Some schools and universities aren’t leaving it to the state to protect its students. Earlier this week, the City University of New York proposed banning professor-student relationships entirely. “They’re trying to ban love,” one professor told the New York Post. “It’s not realistic, because grown women fall in love and have affairs with older men, and nobody can legislate this.” The professor quoted is male.
I realize men haven’t cornered the market on this practice.
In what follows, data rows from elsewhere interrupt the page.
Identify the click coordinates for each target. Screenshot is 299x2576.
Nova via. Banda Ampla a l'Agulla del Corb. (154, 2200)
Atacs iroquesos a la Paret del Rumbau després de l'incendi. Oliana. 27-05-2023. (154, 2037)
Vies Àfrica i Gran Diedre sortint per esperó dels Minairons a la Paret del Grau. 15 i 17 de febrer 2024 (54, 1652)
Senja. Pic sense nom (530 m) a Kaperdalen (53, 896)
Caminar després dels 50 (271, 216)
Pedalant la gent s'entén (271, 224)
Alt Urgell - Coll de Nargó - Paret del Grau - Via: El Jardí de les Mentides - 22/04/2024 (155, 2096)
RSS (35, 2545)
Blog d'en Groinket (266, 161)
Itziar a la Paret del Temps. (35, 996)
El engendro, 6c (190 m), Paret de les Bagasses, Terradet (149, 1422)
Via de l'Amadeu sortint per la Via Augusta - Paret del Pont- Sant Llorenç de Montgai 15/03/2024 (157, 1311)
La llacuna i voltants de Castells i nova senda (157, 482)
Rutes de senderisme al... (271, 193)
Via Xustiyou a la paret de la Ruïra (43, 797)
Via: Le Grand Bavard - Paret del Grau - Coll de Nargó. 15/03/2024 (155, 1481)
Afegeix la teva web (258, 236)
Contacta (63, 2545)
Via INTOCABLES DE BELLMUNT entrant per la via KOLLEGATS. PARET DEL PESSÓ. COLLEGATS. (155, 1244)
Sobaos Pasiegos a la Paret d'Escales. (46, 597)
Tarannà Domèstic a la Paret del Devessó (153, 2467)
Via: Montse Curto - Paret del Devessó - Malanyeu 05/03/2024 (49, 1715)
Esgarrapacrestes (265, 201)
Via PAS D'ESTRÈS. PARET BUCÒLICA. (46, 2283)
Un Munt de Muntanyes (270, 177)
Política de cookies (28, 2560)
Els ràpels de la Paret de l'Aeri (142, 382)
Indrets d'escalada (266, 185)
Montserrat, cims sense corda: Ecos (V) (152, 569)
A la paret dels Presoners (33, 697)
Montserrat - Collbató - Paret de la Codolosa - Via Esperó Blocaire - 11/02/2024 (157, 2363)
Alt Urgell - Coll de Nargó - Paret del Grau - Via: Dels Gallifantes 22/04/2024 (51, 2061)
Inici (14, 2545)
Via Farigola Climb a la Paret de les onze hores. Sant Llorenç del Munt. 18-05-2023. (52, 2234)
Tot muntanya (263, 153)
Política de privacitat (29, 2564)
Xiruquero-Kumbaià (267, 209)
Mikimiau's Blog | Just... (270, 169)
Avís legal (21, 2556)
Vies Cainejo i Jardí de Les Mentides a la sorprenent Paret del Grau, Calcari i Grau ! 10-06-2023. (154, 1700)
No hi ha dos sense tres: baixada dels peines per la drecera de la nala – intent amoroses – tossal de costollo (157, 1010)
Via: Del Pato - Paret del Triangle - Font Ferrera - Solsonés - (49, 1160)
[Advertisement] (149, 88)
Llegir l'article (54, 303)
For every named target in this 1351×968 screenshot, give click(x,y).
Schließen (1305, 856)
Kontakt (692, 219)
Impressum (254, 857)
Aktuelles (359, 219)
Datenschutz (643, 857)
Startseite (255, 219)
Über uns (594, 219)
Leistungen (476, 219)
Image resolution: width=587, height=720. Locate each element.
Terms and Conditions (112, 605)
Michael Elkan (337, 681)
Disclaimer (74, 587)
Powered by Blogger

Actually in Florida, where I live, female teachers dating male students is something of a pastime. But there’s something about the male teacher-female student dynamic that’s especially irksome to me. Maybe that’s because I lost my high school crush to the science teacher.
Julia**. A junior. Long, straight black hair. Blue eyes. Pixie nose. Quiet. Sweet. Offensively smart. Outfitted in standard issue girl’s school uniform: Oxford shirt and short, short plaid skirt. (Julia could have belted out Britney's …Baby One More Time at any moment.) I had a major crush on her, but she paid little attention to me. I had friends that lobbied on my behalf, but it didn’t work. Then I heard that she was dating the physics teacher, Mr. Carroll**. This was the kind of mega-gossip that travels from homeroom to Spanish class to lacrosse practice at the speed of teen.
But nothing ever came of it. They dated without incident. In fact, they were together all throughout her college years. They ended up getting married. At post-collegiate happy hours, mutual friends would mention them in passing. He was no longer Mr. Carroll in these conversations. He was Martin. You know, Martin, a guy just like the rest of us. No, he’s not, I thought to myself, he’s Mr. Carroll, the balding teacher in pleated slacks who hooked up with a second-string field hockey player. First name familiarity would never make him normal. Martin. Ugh. Take your happily ever after somewhere else, Mr. Carroll.
How could I ever compete with a guy who had access to the teacher’s lounge? A guy who stood in front of the classroom, in command, armed with demerits and detentions. What girl wouldn’t be impressed by that? My locker was near the vending machine. That’s all I could offer her: Easy access to Mellow Yellow.
And that’s what this is all about: Power. A 41-year-old man in a position of authority. An 18-year-old girl sitting in his classroom, writing down everything he says in a notebook. Master and student, mentor and pupil.
It’s hard, near impossible, to legislate such things. You can’t make “true love” illegal. But here’s hoping that blog posts like this one create an unwritten law for teachers to follow, even if their schools and states don’t. James Hooker may very well be acting within the parameters of California law, but he’s treading in seriously dangerous waters. Because the Internet has a really, really, really good memory. So do angry moms.